Diecimila euro al «Comitato Ambrosoli» costituito per le primarie e poi sfidare Roberto Maroni alle elezioni regionali sono stati versati dalla cooperativa emiliana Cpl Concordia, quella finita nell'inchiesta coordinata dal pm Henry John Woodcock che ha portato all'arresto del sindaco Pd di Ischia Giuseppe Ferrandino. Un affaire in cui è coinvolta (pur senza rilievo penale) anche la Fondazione Italianieuropei di Massimo D'Alema di cui la coop rossa acquistò «alcune centinaia di copie dell'ultimo libro» e «alcune migliaia di bottiglie del vino prodotto da un'azienda agricola riconducibile allo stesso D'Alema», come sottolinea il gip nell'ordinanza di custodia cautelare.
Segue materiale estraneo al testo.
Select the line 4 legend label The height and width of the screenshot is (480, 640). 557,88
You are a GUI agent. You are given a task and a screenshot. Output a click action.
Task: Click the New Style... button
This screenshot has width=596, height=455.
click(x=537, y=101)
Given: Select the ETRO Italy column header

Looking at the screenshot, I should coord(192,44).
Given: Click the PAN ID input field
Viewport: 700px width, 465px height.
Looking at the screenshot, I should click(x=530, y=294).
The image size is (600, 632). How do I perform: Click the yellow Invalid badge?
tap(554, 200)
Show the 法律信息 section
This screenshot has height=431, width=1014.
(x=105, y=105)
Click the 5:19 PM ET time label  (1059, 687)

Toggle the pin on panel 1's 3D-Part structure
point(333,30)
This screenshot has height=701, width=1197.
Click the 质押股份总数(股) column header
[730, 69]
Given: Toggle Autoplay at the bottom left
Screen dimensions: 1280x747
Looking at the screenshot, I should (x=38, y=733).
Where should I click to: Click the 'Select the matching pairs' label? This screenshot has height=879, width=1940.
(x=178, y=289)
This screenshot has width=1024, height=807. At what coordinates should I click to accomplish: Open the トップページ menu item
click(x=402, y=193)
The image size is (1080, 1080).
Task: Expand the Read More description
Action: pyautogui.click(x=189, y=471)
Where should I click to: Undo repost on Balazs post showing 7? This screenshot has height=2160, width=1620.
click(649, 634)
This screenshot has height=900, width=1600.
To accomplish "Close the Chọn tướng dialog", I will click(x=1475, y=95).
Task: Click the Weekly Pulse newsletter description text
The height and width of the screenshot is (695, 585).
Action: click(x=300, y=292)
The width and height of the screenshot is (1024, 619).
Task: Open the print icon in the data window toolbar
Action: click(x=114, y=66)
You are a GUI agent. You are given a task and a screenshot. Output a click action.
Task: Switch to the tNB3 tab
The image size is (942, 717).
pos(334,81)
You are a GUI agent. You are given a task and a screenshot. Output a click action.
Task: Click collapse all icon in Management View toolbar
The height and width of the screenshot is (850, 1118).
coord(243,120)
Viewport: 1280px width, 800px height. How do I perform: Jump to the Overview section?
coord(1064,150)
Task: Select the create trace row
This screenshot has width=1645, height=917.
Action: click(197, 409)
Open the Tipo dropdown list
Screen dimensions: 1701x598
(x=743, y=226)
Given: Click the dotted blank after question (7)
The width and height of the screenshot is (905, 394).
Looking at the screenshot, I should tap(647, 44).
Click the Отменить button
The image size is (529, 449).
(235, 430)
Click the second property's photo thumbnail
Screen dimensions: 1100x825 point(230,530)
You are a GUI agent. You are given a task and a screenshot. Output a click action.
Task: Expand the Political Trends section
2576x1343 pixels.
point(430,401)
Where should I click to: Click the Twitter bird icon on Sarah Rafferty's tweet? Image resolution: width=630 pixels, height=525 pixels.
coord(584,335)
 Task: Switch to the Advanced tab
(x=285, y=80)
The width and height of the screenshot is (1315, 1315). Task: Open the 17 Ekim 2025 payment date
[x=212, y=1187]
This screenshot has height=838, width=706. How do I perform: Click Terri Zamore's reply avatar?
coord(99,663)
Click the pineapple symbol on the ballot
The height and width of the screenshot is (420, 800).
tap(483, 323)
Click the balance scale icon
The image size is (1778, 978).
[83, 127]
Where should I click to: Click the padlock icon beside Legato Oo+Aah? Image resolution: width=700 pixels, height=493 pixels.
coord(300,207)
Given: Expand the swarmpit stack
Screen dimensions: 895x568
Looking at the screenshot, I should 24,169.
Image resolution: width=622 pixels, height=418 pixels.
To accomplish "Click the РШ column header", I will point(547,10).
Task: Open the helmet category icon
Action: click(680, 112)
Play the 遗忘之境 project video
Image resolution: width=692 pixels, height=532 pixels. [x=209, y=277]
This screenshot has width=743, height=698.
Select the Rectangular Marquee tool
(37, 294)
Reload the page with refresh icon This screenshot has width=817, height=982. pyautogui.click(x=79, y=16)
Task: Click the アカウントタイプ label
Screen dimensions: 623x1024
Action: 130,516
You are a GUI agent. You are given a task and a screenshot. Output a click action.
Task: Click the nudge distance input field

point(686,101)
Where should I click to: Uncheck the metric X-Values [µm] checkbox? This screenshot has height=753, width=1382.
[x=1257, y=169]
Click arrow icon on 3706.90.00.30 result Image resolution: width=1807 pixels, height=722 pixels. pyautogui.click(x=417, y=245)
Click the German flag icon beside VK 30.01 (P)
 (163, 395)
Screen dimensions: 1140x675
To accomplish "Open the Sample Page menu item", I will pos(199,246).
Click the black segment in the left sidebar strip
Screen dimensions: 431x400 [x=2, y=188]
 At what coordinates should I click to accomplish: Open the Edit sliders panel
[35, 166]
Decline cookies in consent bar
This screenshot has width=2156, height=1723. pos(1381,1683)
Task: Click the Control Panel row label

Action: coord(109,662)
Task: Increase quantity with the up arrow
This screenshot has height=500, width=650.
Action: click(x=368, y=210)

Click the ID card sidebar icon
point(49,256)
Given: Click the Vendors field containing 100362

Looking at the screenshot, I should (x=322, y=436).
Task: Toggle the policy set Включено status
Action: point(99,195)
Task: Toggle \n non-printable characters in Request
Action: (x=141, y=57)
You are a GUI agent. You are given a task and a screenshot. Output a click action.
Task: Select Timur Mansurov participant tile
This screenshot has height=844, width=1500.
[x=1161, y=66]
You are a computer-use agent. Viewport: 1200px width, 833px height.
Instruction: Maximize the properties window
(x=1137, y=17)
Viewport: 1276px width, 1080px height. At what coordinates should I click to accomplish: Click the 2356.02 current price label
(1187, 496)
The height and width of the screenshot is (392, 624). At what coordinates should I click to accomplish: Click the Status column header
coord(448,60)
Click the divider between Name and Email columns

«Ambrosoli - dicono ora i consiglieri del Movimento 5 stelle in Regione - deve spiegazioni per quei 10mila euro presi da un'azienda che ha corrotto un sindaco». Sotto accusa i finanziamenti per la campagna elettorale del 2013 versati dalla coop emiliana finita nel fascicolo della procura per presunte tangenti legate agli appalti per portare metano a Ischia. Per il consigliere 5 Stelle Silvana Carcano, «Umberto Ambrosoli che della legalità e della distanza dal sistema malato dei partiti ha fatto i suoi cavalli di battaglia, farebbe bene a chiarire i rapporti tra l'azienda e il comitato elettorale che lo ha sostenuto. Per spiegare un finanziamento di 10mila euro da una cooperativa investita da accuse così gravi certo non basterà agli elettori un suo “non sapevo” o un “è tutto in regola”. I politici, proprio per il ruolo che rivestono, devono essere liberi da ogni influenza e devono controllare puntigliosamente e fare sempre chiarezza su chi li finanzia. Perché queste cooperative ci tengono tanto a finanziare i partiti?».

Proprio per questo il M5S propone, oltre all'abolizione totale del finanziamento pubblico ai partiti, «limiti massimi di spesa molto ridotti per le campagne elettorali e le erogazioni liberali di persone fisiche e giuridiche» insieme a un controllo costante dell'operato contabile dei partiti. «Ambrosoli che non ha rinunciato ai rimborsi elettorali né si è dimezzato lo stipendio come aveva promesso - conclude Carcano -, ha davvero molto da spiegare».